Today's prompt in the NaBloPoMo is: "If you could return to any place you've ever lived before, where would it be?"
I'm not so sure I have an answer to that one.
I've lived in a lot of places. I'm 40 and have now lived in 9 different places and even more if you want to be counting by homes instead of cities. I think if you count by residences of all types I'm at about a dozen or so. By modern American standards, that's really not all that much. We are a transient nomadic sort of people, but for my peer group here in the Mid West, it's kind of on the high end.
The thing is of all those places and faces, I don't think there is a single one I'd be able to say, hands down, that's where I want to return to.
It's not that those were terrible places or nasty people or hard living or anything like that. Not at all. Each and every one of those places are a part of what shapes me and makes me who I am. Each place had it's charms. Each people group had it's good and bad. Each time I grew and learned and recreated. Moving around a lot is just simply a part of who I am and how I tick. I think 10 years is about the longest I've ever been in one place.
It's a weird feeling. I have it even here. I'm settled and content, and yet if it was the need to pack up and move and begin again, I could go. Relatively easily.
The thing about moving for me, is that each time, it's a sort of do-over. Each time you arrive somewhat or completely unknown and you get a fresh chance. You get to start over fresh.
What do I mean?
When you begin in a new place, no one knows your past or has a preconceived idea about you. The people you meet will get whatever first impression you give them. They will learn to know you as you present yourself this time around. So, if you move to a new place and decide before you get there that you don't want to be known as the shy girl, you get an opportunity to live in a way that no one ever thinks of you or labels you as the shy girl. Or maybe it's that you want to be more confident or independent or smart. Or maybe you want to be that volunteer or just the opposite, you want a break from being head volunteer of everything. Maybe you want to be the calm mom or the team mom or the prayerful wife.
You're getting the idea. You can virtually come into a new place and begin all over from the start. No one knows any thing of your life before the moment they met you than what you tell them.
Now, I'm not saying you should go moving from town to town being a big old lair and fraud, but really, that dumb thing you did in your 20's or the time you slipped on the ice and landed in a pie or that one time you lost you cool and the whole town watched you come unglued, doesn't have to be public knowledge in your new life. It's something you can leave behind, like that one ratty house plant that's on it's last leaf anyway.
You can enter in and make some choices about this next bit of life and maybe live a little differently. Maybe have a fresh start where you need it or want it.

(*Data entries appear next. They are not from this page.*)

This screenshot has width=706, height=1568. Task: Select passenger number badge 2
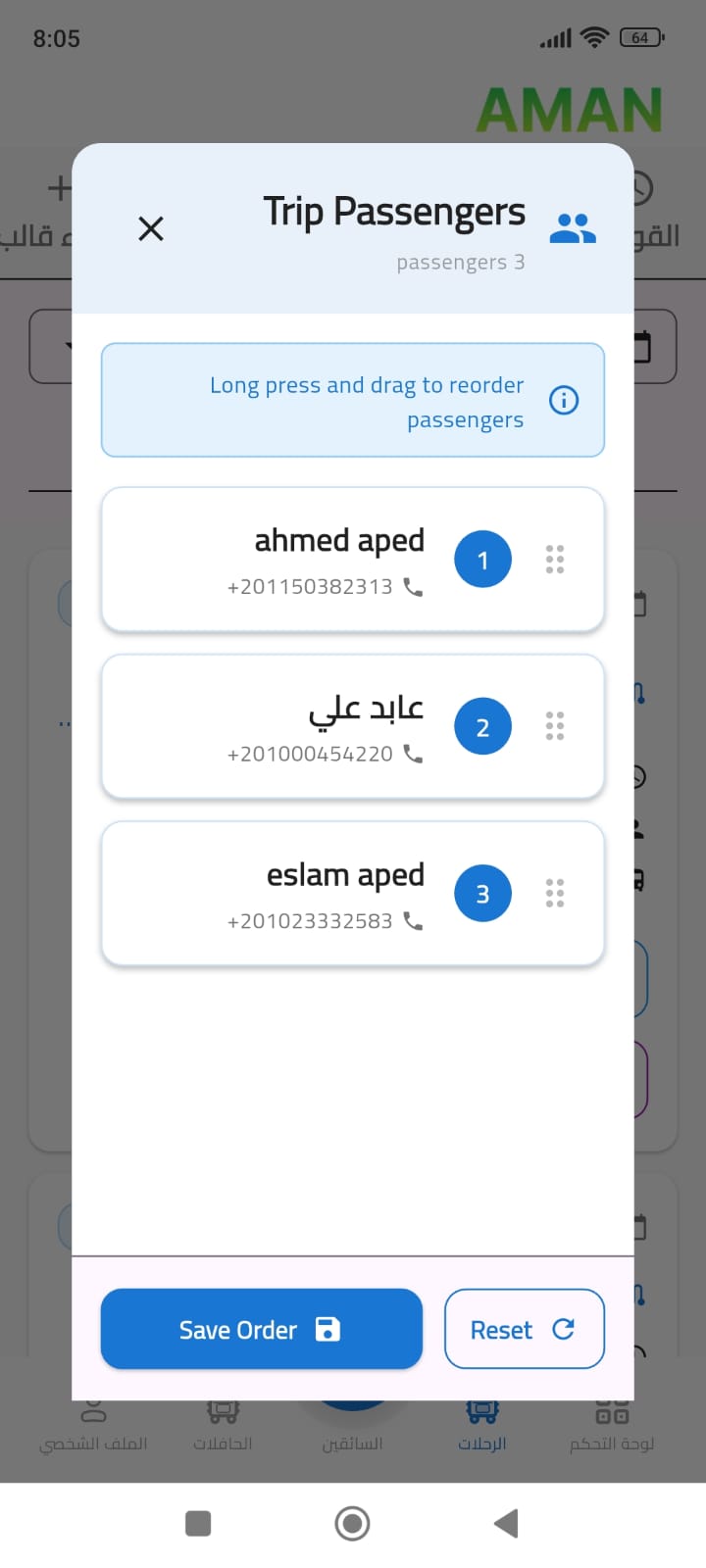point(482,726)
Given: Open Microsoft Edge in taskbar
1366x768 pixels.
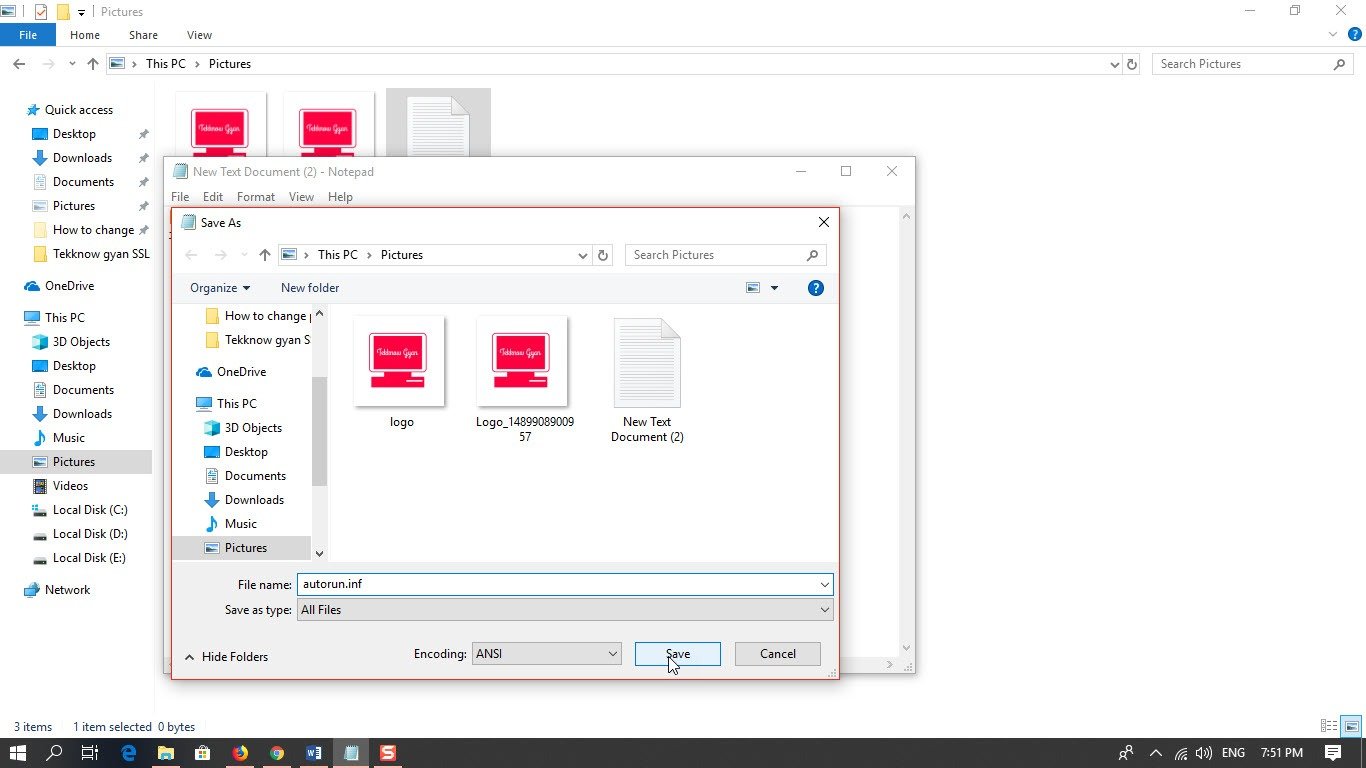Looking at the screenshot, I should [x=129, y=753].
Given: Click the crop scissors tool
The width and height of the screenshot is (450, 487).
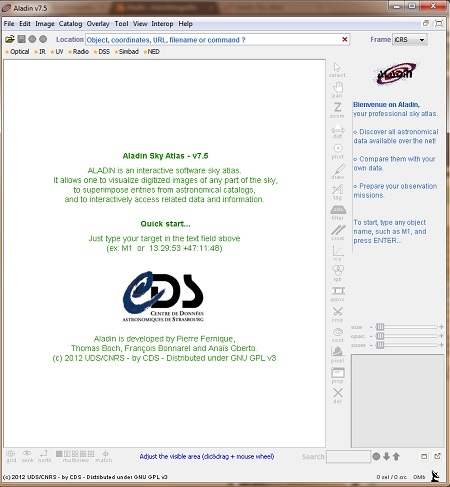Looking at the screenshot, I should [x=337, y=314].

So that's kind of my thing with returning to a place. Each place gave me the chance to be a new me. Sort of Jen.2 if you will. For me, that's always been a good thing. Each place I've liked the new me a little more. And each update of me, version 5.1 or what ever I've been on has been an episode of growth.
I think for me, in a way, it would be weird and hard to try to make changes in myself in a place that I had always been or knew that I would be remaining in for a very long time. It would be that sort of mentality of how will I change and stay changed if everything in my world or environment, people included, stays the same and how will others see or accept or adapt to the changes in me if I'm still where I've always been.
Not clear, I'm sure, but the short answer after all of that is that I wouldn't return to any of the places I've been before. I love them each for what they were to me in that season, but it's like that old worn cliche, you can never go home again, cause really, you just can't.